Attendance: 15 or so

SAML-based federations have challenges scaling: IdP discovery, metadata discovery, protocol binding choice, trust establishment, key management, attribute and nameID usage

Many of these concerns apply in other technologies too, eg Infocard

Can we replicate the scalability of OpenID? Or at least as much of it as required by the SAML-interested community

PingID proposal re: dynamic federation: Dynamic Federation Under the Covers

How can we simplify IdP discovery?

Metadata and trust problems: getting metadata is one thing, deciding it is trustworthy is another

User shows up at RP, types in email, RP makes decision to dynamically federate?

Can you do ad-hoc without contracts?

Do we need to cover all OpenID use cases, or just a subset for success?

Not full scale ad-hoc; more ease of deployment

Can we avoid "email exchange of all the goo"

Shibboleth- reliance on SAML metadata

  • publish separately at each site
  • peer entity key directly in metadata, use that key directly for SAML assertion validation

How deep into PKI do we need to go?

  • for metadata exchange, some as needed
  • for SAML protocol, none

Where is this going- submission to OASIS TC; profile with x features

  • incorporate some of SAML core spec into one document?

If you don't follow the trust chain, how do you prevent spoofing?

How do you trust what is in the metadata?

Sign metadata by trust vendor (ie verisign) or assessor

Separate run-time concerns

What is trust- different levels

LOA concerns: a site may not be able to self-assert all its site data, eg the level of assurance it has been certified to operate at

Still a role for federation operator to certify metadata

Can IdP Metada signing be done during transaction by third party?

Trusted reputation broker could either sign before, or during transaction

Must have revocation lists; how often do you check? Caching?

SAML allows pseudonimity, and can help prevent collusion- how does this operate in this space? Does use of email for IdP discovery make other privacy protection moot?

Should the discovery element be separable from the rest of the dynamic federation processes?

Trusting 3rd party identity providers is hard.

How do we make this understandable by the average consumer?

Should privacy be enabled through best practice (throw away data used for discovery after discovery), or should it be baked in?

SP should set an IdP specific cookie to simplify returning use.

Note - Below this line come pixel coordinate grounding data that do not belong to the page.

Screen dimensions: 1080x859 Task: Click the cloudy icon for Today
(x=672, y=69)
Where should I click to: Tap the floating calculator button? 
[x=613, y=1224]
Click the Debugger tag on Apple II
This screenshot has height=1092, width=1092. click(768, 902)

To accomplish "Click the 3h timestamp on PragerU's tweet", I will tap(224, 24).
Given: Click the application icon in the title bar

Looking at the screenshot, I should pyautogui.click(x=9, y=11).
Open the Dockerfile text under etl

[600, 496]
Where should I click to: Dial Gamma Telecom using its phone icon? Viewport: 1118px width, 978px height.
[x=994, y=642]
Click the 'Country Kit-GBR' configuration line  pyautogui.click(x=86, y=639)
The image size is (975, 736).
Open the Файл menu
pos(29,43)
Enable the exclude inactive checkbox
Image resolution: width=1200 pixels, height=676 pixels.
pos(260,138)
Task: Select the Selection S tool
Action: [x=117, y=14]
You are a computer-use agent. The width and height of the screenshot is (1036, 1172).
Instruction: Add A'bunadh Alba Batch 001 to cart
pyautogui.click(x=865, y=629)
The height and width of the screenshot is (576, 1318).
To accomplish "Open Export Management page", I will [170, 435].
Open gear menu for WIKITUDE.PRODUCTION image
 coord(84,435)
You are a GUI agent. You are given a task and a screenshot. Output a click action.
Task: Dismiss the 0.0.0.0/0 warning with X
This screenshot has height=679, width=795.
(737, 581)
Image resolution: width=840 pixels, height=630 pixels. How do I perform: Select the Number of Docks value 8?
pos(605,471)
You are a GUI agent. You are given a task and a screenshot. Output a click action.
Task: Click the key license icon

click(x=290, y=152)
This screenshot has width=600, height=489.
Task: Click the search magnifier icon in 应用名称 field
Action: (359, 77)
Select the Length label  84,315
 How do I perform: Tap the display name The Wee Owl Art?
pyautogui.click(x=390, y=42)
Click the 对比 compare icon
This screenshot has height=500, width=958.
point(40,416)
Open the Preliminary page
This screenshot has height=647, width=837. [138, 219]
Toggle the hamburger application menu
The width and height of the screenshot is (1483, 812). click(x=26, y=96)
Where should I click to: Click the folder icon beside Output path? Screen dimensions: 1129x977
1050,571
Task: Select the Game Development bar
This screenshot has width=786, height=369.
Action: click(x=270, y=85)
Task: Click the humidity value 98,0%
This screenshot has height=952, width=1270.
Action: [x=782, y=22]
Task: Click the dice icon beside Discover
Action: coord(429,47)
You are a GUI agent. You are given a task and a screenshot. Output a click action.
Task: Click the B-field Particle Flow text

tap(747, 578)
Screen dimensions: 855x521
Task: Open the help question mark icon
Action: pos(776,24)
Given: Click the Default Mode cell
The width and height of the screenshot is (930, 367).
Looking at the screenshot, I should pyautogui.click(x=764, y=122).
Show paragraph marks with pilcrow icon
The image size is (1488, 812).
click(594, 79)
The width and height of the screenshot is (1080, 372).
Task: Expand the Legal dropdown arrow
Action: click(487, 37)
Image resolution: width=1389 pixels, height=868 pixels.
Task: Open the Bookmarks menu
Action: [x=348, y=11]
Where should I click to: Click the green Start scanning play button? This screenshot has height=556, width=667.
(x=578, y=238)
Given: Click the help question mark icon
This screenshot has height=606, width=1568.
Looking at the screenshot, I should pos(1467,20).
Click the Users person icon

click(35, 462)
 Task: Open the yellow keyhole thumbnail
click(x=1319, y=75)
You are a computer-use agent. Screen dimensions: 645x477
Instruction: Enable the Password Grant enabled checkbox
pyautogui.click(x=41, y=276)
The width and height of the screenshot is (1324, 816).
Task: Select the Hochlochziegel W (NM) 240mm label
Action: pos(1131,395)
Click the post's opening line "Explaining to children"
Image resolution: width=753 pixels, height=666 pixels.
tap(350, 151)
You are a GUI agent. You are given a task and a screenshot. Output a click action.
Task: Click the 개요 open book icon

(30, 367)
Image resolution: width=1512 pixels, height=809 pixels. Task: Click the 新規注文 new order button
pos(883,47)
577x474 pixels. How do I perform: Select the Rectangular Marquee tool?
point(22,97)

France Telecom starting effort in Liberty Alliance to standardize IdP discovery- want an industry standard; this should be synced with DF effort

What about attributes? Should the profile say: no attributes? or "can send, but no guarantee of handling at SP"? or "must accept and understand"?

Are we simply allowing easier IdP discovery, or synchronizing account linkage once discovered?

Starting point: IdP and SP don't know each other. Implies no existing accounts to link to

What is the persistent identifier? Email? Persistent ID? Pick one of these 3?

XRI as alternative discovery mechanism- same challenge as DDNS (lack of deployment)?

Reuse iname infrastructure? Simple profile for SAML endpoints?

Rather than retrieving SAML metadata, retrieve XRDS file? Permits SP to be multi-protocol

Should you chain the metadata docs, or fall back from XRDS to SAML metadata if no XRDS found?

Probably will need to have multiple ways to find things.

Discussion will move to OASIS SSTC list "soon"